The rollout of the vaccine was briefly halted in Europe this week after several cases in which people who received the vaccine died. EU regulators allowed the use of the vaccine to resume later in the week, after determining the benefits far outweighed the risks. However, many individual countries continue to bar usage.
Researchers in Norway and Germany found the vaccine could trigger an autoimmune reaction that causes blood to clot in the brain, The Wall Street Journal reported. The research could lead to a possible treatment to prevent the problem, the paper said.
The studies have not been published or subjected to peer review, according to the report.
Symptoms of blood clotting, including dizziness and blurred vision appear several days after the vaccine is administered. However, the condition can be detected by a simple blood test and easily treated in a hospital, according to the report. The condition affects women far more than men.
Europe’s rollout of its vaccination program has lagged the U.S. The problems with the AstraZeneca vaccine have added to doubts and confusion just as authorities are trying to ramp up vaccinations. But with many countries now experiencing a third surge of COVID-19 cases, forcing renewed lockdowns, the pressure to vaccinate is only growing.

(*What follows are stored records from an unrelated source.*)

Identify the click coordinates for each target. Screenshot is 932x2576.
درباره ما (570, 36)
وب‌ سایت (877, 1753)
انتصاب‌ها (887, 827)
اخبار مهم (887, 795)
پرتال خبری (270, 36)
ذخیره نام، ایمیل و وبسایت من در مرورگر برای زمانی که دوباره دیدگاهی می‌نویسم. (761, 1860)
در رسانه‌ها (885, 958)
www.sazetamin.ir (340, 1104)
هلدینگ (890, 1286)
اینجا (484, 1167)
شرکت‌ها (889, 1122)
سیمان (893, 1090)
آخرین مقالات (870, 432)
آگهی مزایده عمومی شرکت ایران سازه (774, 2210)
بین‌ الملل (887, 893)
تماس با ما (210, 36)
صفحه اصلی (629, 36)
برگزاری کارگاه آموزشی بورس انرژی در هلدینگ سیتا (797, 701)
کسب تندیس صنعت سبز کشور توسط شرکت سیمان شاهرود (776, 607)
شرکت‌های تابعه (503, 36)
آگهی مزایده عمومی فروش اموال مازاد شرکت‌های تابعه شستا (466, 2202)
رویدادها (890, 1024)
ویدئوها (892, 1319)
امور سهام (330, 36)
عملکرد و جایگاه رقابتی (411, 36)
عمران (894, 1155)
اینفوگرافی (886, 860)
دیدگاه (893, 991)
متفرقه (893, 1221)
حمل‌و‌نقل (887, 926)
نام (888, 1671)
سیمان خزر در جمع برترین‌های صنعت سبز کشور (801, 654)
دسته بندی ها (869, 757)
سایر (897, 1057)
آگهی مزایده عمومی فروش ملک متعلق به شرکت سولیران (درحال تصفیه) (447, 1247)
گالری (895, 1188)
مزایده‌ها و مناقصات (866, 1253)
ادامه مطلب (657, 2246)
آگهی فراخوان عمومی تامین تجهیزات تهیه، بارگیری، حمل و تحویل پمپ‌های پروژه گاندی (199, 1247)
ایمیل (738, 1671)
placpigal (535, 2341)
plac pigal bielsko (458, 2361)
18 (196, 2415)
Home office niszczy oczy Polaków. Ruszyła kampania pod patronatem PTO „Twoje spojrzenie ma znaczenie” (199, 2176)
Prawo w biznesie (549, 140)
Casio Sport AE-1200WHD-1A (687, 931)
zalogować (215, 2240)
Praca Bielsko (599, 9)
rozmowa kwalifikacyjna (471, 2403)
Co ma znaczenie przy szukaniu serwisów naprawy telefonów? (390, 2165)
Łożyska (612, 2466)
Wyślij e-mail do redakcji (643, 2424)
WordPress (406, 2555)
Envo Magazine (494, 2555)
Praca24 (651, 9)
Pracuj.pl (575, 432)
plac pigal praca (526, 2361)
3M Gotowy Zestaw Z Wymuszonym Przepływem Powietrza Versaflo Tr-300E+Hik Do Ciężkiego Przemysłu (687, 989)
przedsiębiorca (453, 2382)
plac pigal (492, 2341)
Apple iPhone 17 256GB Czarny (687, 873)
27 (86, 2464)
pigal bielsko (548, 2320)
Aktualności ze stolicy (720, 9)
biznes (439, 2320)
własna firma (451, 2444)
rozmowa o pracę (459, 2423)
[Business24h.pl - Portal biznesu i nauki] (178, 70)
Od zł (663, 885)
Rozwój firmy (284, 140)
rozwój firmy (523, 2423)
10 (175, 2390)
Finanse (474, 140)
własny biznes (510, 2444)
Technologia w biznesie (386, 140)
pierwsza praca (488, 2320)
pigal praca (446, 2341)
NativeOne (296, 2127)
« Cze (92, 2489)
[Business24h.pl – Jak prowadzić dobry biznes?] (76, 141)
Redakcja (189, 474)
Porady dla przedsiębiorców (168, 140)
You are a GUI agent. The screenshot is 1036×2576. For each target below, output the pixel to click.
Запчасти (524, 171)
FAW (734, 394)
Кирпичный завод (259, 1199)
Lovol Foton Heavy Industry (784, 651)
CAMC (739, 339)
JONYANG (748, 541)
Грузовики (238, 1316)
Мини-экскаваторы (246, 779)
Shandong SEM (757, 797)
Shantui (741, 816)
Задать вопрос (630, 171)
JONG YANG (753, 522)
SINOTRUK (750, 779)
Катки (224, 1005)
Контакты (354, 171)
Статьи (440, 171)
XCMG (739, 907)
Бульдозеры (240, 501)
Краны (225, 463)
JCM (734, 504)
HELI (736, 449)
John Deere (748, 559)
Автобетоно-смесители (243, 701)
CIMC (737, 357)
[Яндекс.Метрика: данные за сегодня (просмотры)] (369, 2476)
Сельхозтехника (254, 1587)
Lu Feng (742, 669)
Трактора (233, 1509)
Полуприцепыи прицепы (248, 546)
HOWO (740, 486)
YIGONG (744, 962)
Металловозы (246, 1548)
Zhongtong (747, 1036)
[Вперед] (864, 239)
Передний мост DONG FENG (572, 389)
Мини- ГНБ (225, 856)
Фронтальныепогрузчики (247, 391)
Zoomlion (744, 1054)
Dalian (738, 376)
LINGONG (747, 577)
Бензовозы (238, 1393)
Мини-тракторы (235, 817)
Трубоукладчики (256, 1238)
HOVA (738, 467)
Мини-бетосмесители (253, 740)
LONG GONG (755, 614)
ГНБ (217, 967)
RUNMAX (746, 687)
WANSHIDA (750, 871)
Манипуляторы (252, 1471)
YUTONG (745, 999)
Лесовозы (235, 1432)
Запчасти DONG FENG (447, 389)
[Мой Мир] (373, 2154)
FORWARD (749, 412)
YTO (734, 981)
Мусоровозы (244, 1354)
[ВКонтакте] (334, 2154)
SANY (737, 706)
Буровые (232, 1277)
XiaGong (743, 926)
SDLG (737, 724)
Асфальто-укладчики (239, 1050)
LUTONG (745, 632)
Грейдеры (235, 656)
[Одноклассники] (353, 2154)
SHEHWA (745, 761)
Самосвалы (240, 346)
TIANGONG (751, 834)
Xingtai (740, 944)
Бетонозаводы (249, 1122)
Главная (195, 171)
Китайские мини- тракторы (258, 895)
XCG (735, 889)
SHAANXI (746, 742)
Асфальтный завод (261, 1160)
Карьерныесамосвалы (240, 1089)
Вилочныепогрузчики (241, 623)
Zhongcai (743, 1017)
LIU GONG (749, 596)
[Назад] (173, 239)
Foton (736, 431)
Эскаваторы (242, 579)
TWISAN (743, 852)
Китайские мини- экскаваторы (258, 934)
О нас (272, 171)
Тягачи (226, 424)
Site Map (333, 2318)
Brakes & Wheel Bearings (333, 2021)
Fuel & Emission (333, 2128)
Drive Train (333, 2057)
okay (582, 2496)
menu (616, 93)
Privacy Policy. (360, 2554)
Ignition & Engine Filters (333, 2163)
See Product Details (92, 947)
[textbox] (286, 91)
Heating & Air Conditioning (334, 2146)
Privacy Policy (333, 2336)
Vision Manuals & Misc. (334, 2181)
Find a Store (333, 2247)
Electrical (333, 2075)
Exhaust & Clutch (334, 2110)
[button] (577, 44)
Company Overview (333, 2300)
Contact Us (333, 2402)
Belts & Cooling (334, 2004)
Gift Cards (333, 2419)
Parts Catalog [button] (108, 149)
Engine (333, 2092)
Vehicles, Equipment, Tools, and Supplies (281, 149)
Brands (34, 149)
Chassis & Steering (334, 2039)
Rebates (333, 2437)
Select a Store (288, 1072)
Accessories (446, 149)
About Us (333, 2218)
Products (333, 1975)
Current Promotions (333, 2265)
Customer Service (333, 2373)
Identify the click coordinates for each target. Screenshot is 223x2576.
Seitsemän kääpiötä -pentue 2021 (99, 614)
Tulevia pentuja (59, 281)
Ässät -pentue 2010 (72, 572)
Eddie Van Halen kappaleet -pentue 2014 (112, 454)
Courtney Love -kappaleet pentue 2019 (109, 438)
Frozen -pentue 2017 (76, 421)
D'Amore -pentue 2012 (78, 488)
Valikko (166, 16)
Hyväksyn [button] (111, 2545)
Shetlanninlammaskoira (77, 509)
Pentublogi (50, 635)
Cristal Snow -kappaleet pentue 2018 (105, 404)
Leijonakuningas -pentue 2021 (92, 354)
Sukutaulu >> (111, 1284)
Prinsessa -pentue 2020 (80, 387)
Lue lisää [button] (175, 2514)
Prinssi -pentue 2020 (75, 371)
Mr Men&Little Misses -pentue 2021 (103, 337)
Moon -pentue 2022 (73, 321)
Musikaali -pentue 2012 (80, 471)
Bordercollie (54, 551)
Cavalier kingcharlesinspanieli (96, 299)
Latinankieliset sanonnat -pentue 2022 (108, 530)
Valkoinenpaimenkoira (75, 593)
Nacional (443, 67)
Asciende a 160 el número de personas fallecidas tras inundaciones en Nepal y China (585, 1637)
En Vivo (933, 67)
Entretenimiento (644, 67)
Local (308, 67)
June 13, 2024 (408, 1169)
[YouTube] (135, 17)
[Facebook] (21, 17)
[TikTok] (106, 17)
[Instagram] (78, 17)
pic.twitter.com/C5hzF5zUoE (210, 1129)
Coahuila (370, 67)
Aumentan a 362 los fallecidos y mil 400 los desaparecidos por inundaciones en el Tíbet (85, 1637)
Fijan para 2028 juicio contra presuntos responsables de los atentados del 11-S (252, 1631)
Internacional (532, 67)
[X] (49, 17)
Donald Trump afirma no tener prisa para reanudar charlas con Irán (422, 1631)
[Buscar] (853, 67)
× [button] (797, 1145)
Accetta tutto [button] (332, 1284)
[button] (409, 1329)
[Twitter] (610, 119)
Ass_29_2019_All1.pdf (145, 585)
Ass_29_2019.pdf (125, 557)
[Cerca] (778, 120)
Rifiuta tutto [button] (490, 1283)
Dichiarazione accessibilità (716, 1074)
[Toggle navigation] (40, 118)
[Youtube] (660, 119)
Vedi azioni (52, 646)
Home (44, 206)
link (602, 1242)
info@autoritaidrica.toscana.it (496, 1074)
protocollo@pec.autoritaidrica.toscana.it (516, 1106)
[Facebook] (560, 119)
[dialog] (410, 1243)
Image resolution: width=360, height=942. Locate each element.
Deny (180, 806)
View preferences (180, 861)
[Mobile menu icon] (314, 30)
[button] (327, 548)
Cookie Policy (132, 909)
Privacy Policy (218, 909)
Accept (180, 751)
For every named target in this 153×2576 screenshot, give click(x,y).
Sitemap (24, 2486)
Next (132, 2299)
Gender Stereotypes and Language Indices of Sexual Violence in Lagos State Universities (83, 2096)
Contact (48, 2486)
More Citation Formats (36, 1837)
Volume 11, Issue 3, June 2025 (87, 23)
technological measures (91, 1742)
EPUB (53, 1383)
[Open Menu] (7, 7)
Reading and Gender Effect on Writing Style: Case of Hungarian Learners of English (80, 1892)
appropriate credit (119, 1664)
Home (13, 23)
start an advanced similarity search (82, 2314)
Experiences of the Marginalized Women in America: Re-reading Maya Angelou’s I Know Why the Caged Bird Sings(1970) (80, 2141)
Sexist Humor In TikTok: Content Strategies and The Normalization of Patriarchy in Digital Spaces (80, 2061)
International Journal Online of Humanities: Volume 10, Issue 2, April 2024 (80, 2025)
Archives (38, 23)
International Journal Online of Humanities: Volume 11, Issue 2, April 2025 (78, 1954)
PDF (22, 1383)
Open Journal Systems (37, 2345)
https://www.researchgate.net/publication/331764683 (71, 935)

Shares of AstraZeneca rose 1 cent, or 0.02%, to $49.22 in after-hours trading Friday. The stock edged up for the week.
Stocks finished mixed on Friday with the Nasdaq rebounding as Treasury yields retreated following the Federal Reserve's announcement that it would allow a capital break for banks to expire.
The Dow Jones Industrial Average declined 234 points, or 0.71%, to 32,627, the S&P 500 eased 0.06%, while the Nasdaq gained 0.76%.